Surto de lesões que provocam coceira pode ter sido causado por mariposa, diz prefeitura do Recife

‘Em alguns exames patológicos, foram encontradas cerdas’, afirma a secretária executiva de Vigilância em Saúde, Marcella Abath, sobre a espécie Hylesia, que pode causar dermatite urticante.

A principal hipótese considerada pela Secretaria Executiva de Vigilância em Saúde do Recife na investigação da causa do surto de lesões na pele que provocam coceira é de que os sintomas sejam provocados por uma espécie específica de mariposa, a Hylesia.

Ela pode causar dermatite urticante, caracterizada pela pele avermelhada acompanhada de feridas e intensa coceira pelo corpo. Como as análises ainda não foram concluídas, outras hipóteses continuam sendo investigadas.

As notificações começaram no Recife, em outubro deste ano. Também são investigadas ocorrências em cidades da Região Metropolitana, da Zona da Mata, do Agreste e do Sertão. Até esta quarta-feira (8), 21 cidades notificaram pacientes com sintomas do surto em Pernambuco.

Mariposa Hylesia pode ter causado surto de lesões na pele — Foto: Reprodução/TV Globo

De acordo com a secretária executiva de Vigilância em Saúde do Recife, Marcella Abath, foi realizada uma investigação mais aprofundada nos bairros de Dois Irmãos e Guabiraba, que ficam na Zona Norte da cidade e são os mais afetados, sendo considerados o epicentro do surto.

“Nesta análise preliminar, a hipótese mais fortalecida é a de que o surto tenha sido causado por uma mariposa. A evidência clínica e laboratorial tem ajudado muito, além do relato dos casos feito pelos pacientes. Os dermatologistas confirmam que o quadro clínico é compatível e, em alguns exames patológicos, foram encontradas cerdas [de mariposa]”, disse.
Marcella Abath ressaltou que a investigação da causa do surto ainda foi finalizada. “No início, foram elencadas várias hipóteses e, ao longo do processo, algumas hipóteses foram perdendo força e outras ganhando, sendo fortalecidas. Essa é a principal hipótese considerada hoje, é a mais fortalecida, mas ainda não está definido”, declarou.
Surto de lesões de pele que provoca coceira tem registro de 134 casos nesta quarta-feira (24) no Recife — Foto: Reprodução/TV Globo

Ainda segundo a secretária-executiva de Vigilância em Saúde, também estão sendo identificados casos de outras doenças com sintomas semelhantes. “Sem dúvida, tem caso de doenças como escabiose e arbovirose no meio”, disse.

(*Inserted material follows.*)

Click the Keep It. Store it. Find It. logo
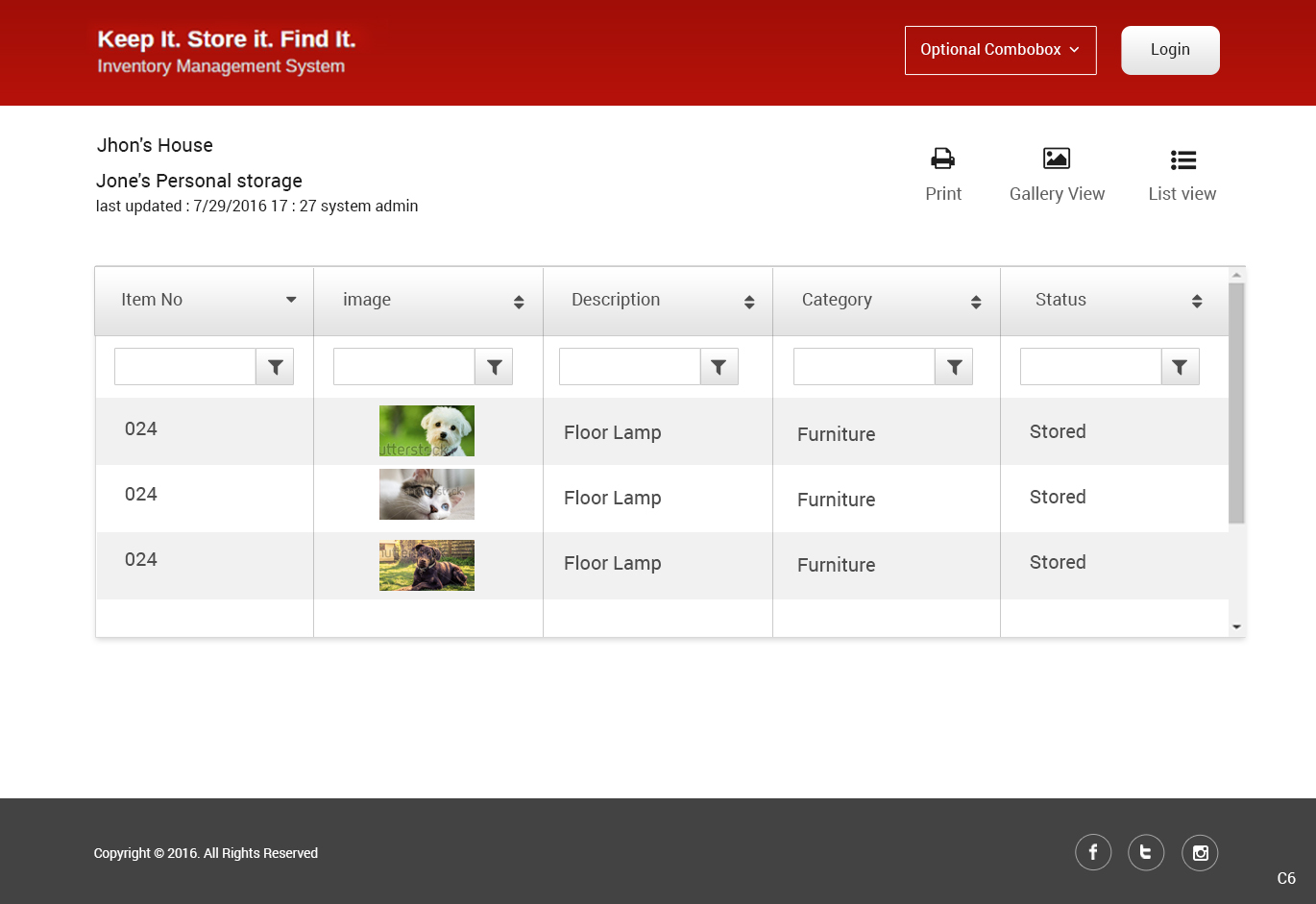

Nem todos os pacientes com as lesões relataram terem visto mariposas. No entanto, Marcela diz que o quadro clínico enfraquece hipótese de escabiose. “Pela localização e porque nem todos no domicílio pegam”, explicou.

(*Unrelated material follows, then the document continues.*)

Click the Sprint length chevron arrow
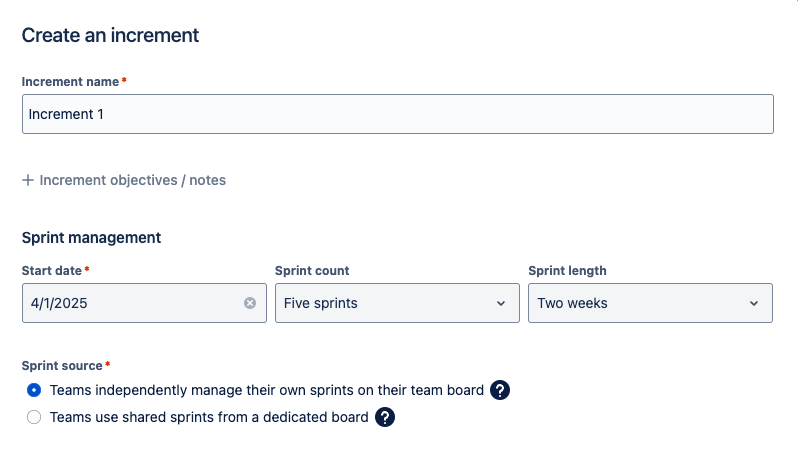This screenshot has height=449, width=798. click(x=754, y=303)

Ainda de acordo com Marcella, também reforça a hipótese de que o surto seja provocado uma espécie específica de mariposa o aparente declínio no número dos casos e o fato de a maior parte das notificações ter ocorrido em locais próximos de Mata Atlântica. Além disso, foi identificada a ocorrência de outros surtos no Brasil na época de mais calor.

“No mapa, os casos estão beirando a Mata Atlântica, que tende a ter uma maior concentração de mariposas. E as lesões são em áreas menos expostas, como antebraço. Quando a mariposa voa, entra em contato com a luz e solta cerdas que ficam no ar ou nas superfícies, podendo ficar na roupa do varal ou no sofá, por exemplo”, disse, além de ressaltar que também é possível o contato direto das cerdas com a pele das pessoas.

Recomendações

A Secretaria Executiva de Vigilância em Saúde do Recife continua recomendando que os moradores da capital não se automediquem e procurem uma unidade de saúde para que um profissional da área faça o diagnóstico e trate adequadamente os sintomas.

Além disso, Marcella Abath recomendou que as pessoas não matem as mariposas e que, se puderem, coloquem telas em casa e mantenham portas e janelas fechadas ao entardecer.

O hábito da mariposa Hylesia é de voar, principalmente, no fim de tarde. “Também é recomendado diminuir luzes externas, não deixar roupas em varal ao entardecer, passar um pano com água nos móveis para evitar espalhar cerdas se estiverem lá e manter as mãos sempre limpas para evitar uma infecção secundária”, afirmou.